First published in News

MANY Polish families have become an active part of the community in Trowbridge.

Justyna Suszek, 34, of Lamplighters Walk, moved to England from Elblag, first living in London before moving to Wiltshire’s county town eight years ago.

Mrs Suszek is one of five Polish people from Trowbridge who features in the Wiltshire Voices documentary, launched last week by Wiltshire Council, showing the challenges they’ve encountered on moving here.

She said: “A lot has changed from when I first moved to England, at that time there were just lots of us all living in one house, sharing a bathroom. Now obviously that is very different for us in Trowbridge.”

Mrs Suszek, her husband Robert, 41, who works at apetito, and their children Kacper, 11, and twins Natalie and Nicolas, five, who all attend Newtown Primary School, feel part of life in the town.

She said: “I’m a very social person and I love being part of the Trowbridge community, I walk down the street and say hello to some friends in Polish and others in English, it’s a nice feeling.

“For me, finding a job here was very easy. We arrived on a Friday, I went for a walk with my son on the Monday, walked into a job agency and the next day they sent me off to work in a factory in Melksham.”

Mrs Suszek later became a quality control officer at apetito before leaving work when the twins were born.

She likes the fact that she can now buy food from home here in Trowbridge, explaining: “It’s nice to get little reminders of home. When I first went to London, there was just one small deli, now it is so different across the country.”

She enjoys being part of local life in Trowbridge, mixing with Polish and English people. “Polish people would rather see each other in our own homes, but we do go out in the town. Younger Polish people like to go to the pubs and get to know local people,” she said.

“I think one of the main differences between here and Elblag is the size and the entertainment. Over there we have a cinema, theatre and two swimming pools. I can’t complain, we are happy here and looking forward to seeing the new finished cinema.” Elblag is also now twinned with west Wiltshire.

The Wiltshire Voices film will used to help provide services and help the council make decisions which affect everyone living in the county.

For more information, visit www.wiltshirevoices.word press.com.

Delivering traditional treats

AS ever more Polish people adopt Wiltshire as their home, the county is experiencing a rise in shops selling speciality items and two brothers are building a small retail empire.

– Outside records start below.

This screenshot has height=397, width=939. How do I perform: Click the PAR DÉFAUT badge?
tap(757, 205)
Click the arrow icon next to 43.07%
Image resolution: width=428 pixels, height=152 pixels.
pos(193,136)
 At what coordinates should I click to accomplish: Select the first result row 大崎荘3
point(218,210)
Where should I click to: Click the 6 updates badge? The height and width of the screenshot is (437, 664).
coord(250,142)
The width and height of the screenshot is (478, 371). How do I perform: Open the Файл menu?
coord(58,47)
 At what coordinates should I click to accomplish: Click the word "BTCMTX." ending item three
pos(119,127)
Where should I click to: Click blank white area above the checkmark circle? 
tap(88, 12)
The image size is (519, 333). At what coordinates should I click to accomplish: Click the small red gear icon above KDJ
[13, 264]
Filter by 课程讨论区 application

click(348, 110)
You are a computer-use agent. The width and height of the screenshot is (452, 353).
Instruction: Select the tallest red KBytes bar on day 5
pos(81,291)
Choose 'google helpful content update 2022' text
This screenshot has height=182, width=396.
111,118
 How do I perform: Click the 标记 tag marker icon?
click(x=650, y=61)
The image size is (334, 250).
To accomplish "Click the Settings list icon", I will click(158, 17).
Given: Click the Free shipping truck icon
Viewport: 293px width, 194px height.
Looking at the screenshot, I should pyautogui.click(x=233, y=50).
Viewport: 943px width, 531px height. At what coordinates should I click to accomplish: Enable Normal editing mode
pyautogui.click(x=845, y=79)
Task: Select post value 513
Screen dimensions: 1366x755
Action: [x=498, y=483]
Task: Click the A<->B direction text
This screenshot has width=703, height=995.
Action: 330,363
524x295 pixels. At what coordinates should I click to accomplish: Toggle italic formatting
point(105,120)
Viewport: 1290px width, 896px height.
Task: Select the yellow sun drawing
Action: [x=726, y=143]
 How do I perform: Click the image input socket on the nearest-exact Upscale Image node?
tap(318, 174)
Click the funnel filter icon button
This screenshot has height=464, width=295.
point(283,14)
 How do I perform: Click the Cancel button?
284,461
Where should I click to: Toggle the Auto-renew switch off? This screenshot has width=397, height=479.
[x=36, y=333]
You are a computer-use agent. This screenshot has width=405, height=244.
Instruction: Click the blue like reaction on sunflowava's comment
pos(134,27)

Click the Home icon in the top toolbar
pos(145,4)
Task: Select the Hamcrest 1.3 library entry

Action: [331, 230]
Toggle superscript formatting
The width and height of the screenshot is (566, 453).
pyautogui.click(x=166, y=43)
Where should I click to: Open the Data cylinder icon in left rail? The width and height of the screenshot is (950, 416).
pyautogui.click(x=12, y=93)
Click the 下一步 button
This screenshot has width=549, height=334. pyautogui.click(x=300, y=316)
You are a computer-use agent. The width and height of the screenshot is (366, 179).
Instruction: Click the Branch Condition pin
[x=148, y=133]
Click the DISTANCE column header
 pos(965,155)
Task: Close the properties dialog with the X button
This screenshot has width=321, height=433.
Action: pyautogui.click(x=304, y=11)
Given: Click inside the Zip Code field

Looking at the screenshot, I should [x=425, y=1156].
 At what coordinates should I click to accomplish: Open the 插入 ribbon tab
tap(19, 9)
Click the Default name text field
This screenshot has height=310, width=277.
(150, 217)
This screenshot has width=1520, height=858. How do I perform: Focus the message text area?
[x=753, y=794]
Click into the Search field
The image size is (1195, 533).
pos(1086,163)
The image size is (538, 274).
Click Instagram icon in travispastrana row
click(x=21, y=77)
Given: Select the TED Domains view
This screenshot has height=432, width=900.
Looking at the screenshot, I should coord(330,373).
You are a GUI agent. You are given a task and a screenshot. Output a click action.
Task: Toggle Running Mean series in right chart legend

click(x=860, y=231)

There are an estimated 3,000 Polish people in Wiltshire, many craving specific foods and drinks from their home country.

Damian and Sebastian Siegmuller, from Lebork, run the Daisy Express grocery store in Roundstone Street, Trowbridge.

They also having two similar shops in Somerset – at Shepton Mallet and Frome – along with tanning studios in both Trowbridge and Frome.

Sebastian, who moved to England nine years ago, said: “We have our own bakery, stock a range of meats and Polish beer, as well as English products.

“We have a good mix of customers and the English do seem to like what we have to offer, too.”

There are four Polish shops in Trowbridge, providing competition and helping keep prices lower.

Sebastian said: “As businesses, we don’t fight. It’s a big community and we all just try to do what we can for the customer.”

The Siegmullers converted their Trowbridge restaurant, Galaxy Cafe, into Daisy Express about five months ago, after it struggled for custom on weekdays.

Sebastian lives in Frome with wife Maviola and their three children. He has not been back to Poland for seven years.

He said: “We enjoy being over here. It’s quite strange, as my youngest was actually born at Royal United Hospital Bath, a few months back, so England is a big part of my family’s history now.”

For Polish people seeking employment, there are recruitment agencies.

Peer, in Church Walk, Trowbridge, was formed 16 years ago and has been finding a range of jobs for Polish, as well other foreign nationals, since 2004.

Joint managing director Andrew Huxham said: “We admire them immensely. They have left their country to come here and have become a very important part of west Wiltshire’s economy.”